Cameron Peters '20 shares visual vignettes from a year abroad.
Standing in the never-ending early morning international line at Heathrow’s Passport Control in September 2018, I crossed into a nation struggling with division, fear and uncertainty. The similarities with America’s crisis of division were not lost on me as I traveled from the heart of America’s Midwest to a country nearly 4,000 miles from home. I chose England for my junior year abroad because it offered the familiarity of an English-speaking country while serving as a gateway to the diversity, history and culture of Europe.
Joining me on the journey to Exeter were 23 Kenyon students and two incredible English professors, Sarah Heidt ’97 and Sergei Lobanov-Rostovsky. It was an intense, stimulating and exciting year of learning together, forging new friendships, and studying and creating in a new culture.
Drawn to the intersection of mediums, I used my final project as an opportunity to document my explorations of Exeter’s geographic, artistic, intellectual and political histories through photography and oral history.
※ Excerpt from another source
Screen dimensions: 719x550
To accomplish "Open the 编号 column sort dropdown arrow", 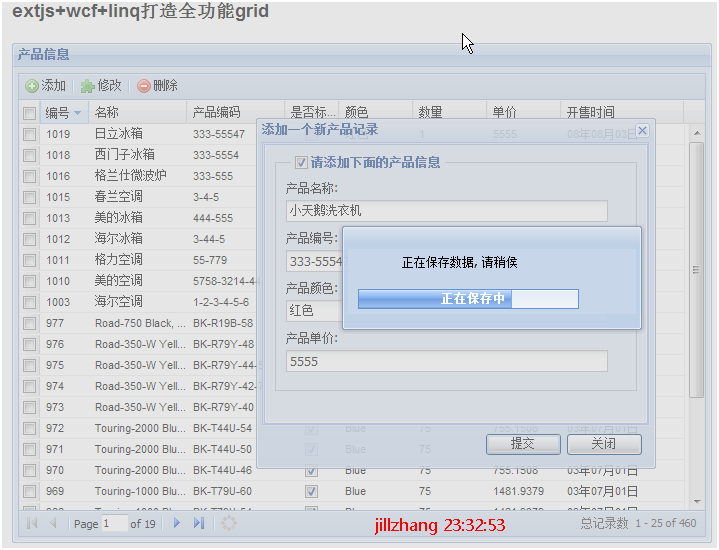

The images on these pages represent a few highlights from a transformational year.
The Fifth of November is believed to have emerged from the Gunpowder Plot, a foiled terrorist conspiracy to ignite the Parliament House on Nov. 5, 1605. While festivals, fireworks and parties erupt across the nation, in Ottery St. Mary, Bonfire Night is a unique spectacle — a physical enactment of one’s identity, fraternity and belonging within the community. A scorching glow erupts from the 120-kilogram flaming barrel standing a couple of feet in front of me. Heat radiates outward. Charcoal-colored smoke spews out one end of a barrel as mitten gloves suppress the flames.
A red steam train rests at Platform 5, momentarily stopped in Exeter. As I head toward a growing crowd, steam rises into the cloud-filled sky as condensation builds on the train’s windows, making the air oddly humid for a cold winter day. The whistle blows and the steam train rocks forward, picking up speed as it makes its way out of the station. As I glance over at the sudden movement, my eyes catch the warm glow of table lamps illuminating passengers immersed in newspapers and conversations, or gazing out the window.
In my downtime I walk the city, following a familiar path, camera in hand always. It is a rainy day when I decide to take a tour of the Exeter Cathedral rooftop. Fortunately, the sun comes out 40 minutes before the tour is to be canceled. The tour guide, Maurice Hopper, a longtime resident of Exeter and physical geographer by training, takes my group up to the towers.
Peter Baker, a city tour guide, pauses for a portrait at the end of the day in Southernhay W., Exeter. Everyday moments like this weave their way into my final project. In the brief conversations that lead to each portrait, I am offered a moment of vulnerability and trust. Each portrait becomes a practice in bridge-building.